Hwaseong was built during the late 18th century under the Joseon dynasty and the rule of King Jeongjo. It was built as the king attempted both to establish a new capital south of Seoul, and to provide a place of refuge during times of war and of relaxation during times of peace. Finally, Hwaseong was developed as a place for King Jeongjo to lay his late father’s remains to rest.
Getting to the fortress is not overly difficult. From Suwon station, exit 4, walk left towards the tourist information centre. (Incidentally, that’s a great place to grab a map and some advice on what to see while you’re in the area). Walk for a minute or two until you see a bus bay, and hop on an 11, 13, 36 or 39. I took the 13, and got off at the 5th stop, Paldalmun, which is the fortress’s west gate.
Interestingly, the walls originally connected to this gate weren’t restored, so it is the centre of a large roundabout. Finding the fortress entrance from the bus stop can be a little tricky, but locals are usually happy to help point you in the right direction.
I arrived just in time to see a royal procession ceremony. I adore the bright, rich colours in the flags and uniforms of the king’s guard. I also like the hawk feathers in their hats, which can’t be seen in these photographs, unfortunately.
Following this ceremony, I decided to hike up the hill and check out the fortress. A 5.7 kilometre fortress was built around the palace complex, with four main gates and numerous towers and other structures.
Back on ground level, I tried Suwon-style galbi, a variety of the marinated grilled beef that is so well-loved here. Mmmm.
Within the Hanggeung palace complex itself I found a tree worthy of respect. This tree, known as Zelkova, has existed on palace grounds for over 600 years.

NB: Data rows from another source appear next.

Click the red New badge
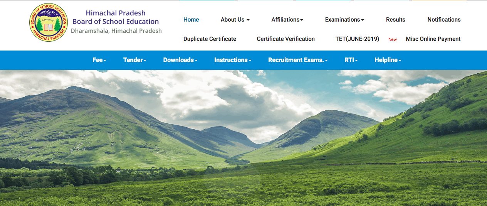487x206 pixels. tap(392, 39)
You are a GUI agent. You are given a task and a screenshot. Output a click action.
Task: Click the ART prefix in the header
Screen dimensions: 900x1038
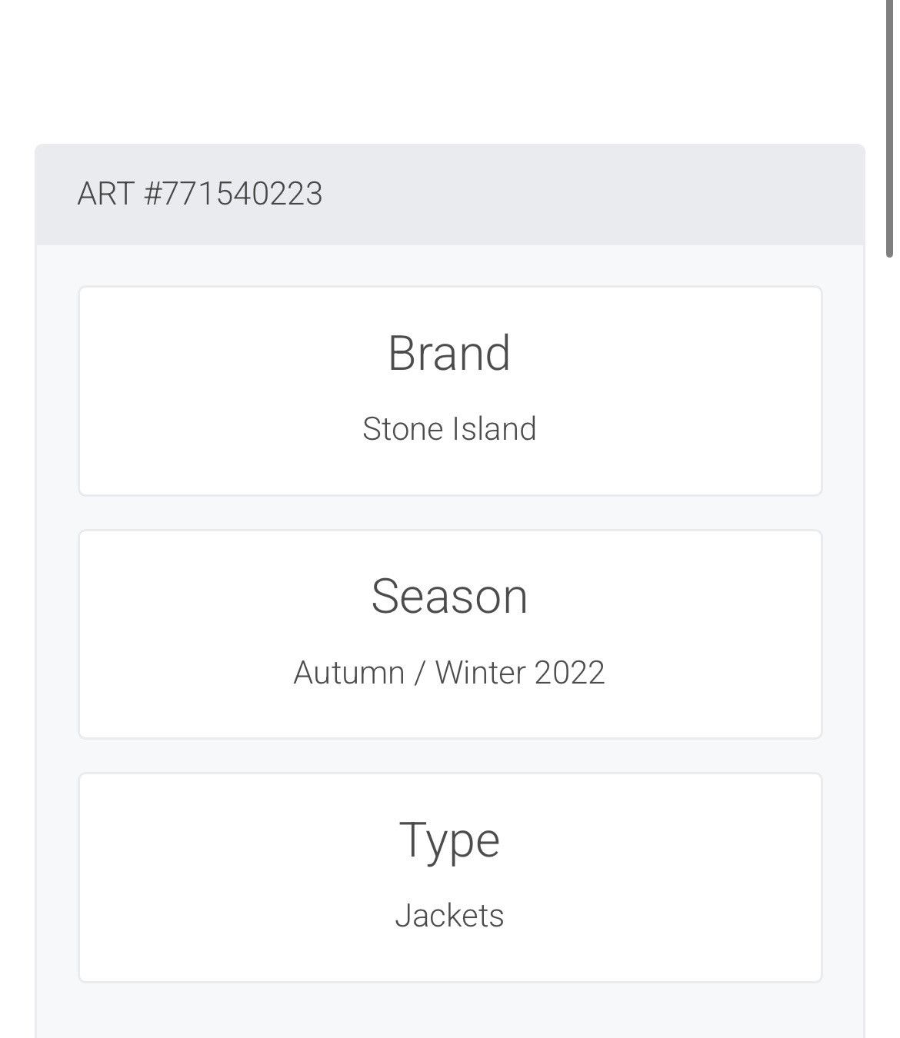click(x=106, y=194)
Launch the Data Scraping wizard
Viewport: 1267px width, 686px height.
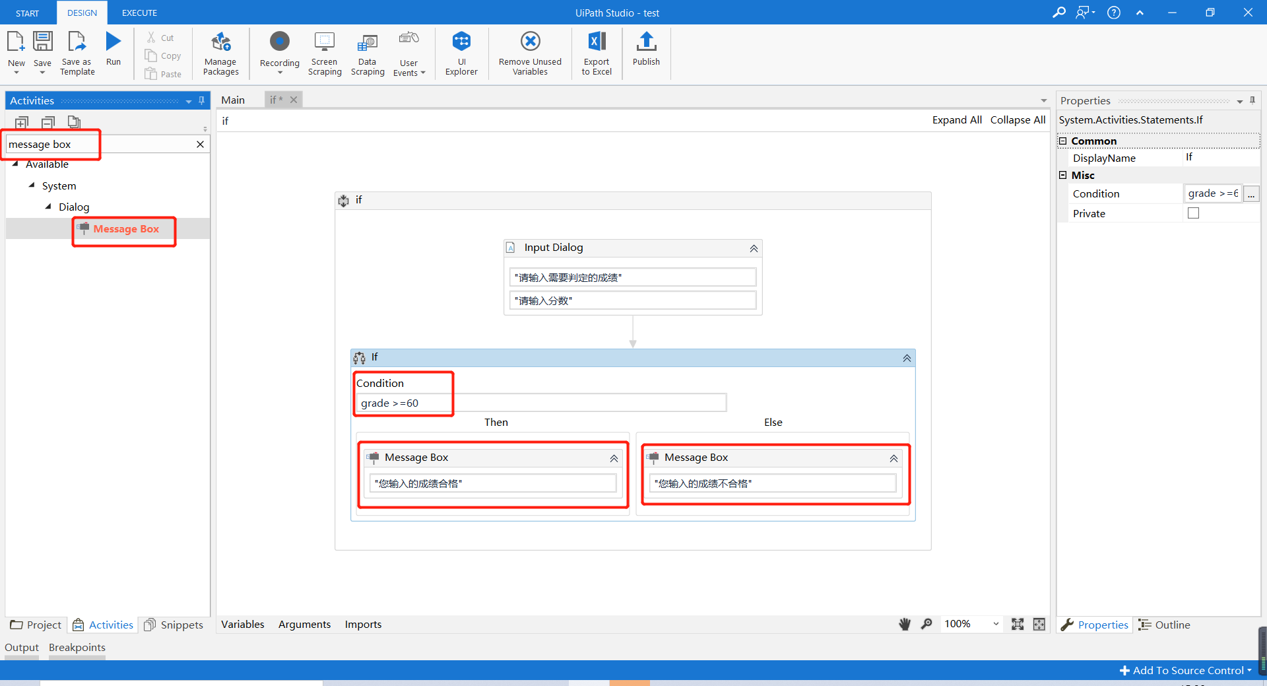pos(367,53)
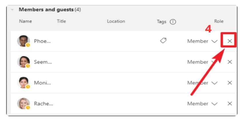The image size is (243, 122).
Task: Open Seem... profile picture
Action: [23, 62]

Visitors write their wishes on slips of white paper and tie those around the fence adjacent to the tree. This is believed to make the wishes come true!
In front of the main building within the complex was an elaborate dessert setup. These are the kind of dishes that would be served to the king and his guests. I’m not sure if this display exists year-round or it was just for the festival, but mm, don’t they look tasty!
This is a scale model depicting a traditional courtyard dance and ceremony.
Afterwards, I headed east and came across quite an interesting, artsy area. So many structures and art pieces were bicycle-themed!
My last destination of the day was visiting Suwoncheon stream. This was quite a unique area, complete with bright red maple-shaped vine leaves, fountains, and a collection of zodiac-themed sculptures in and around the stream itself.
Most of the sculptures were zodiac-themed, anyway. Some were just downright bizarre.
I certainly lucked out, as the sunset that day was absolutely gorgeous. It was wonderful to watch the skies become more and more dramatic as the sun sank lower.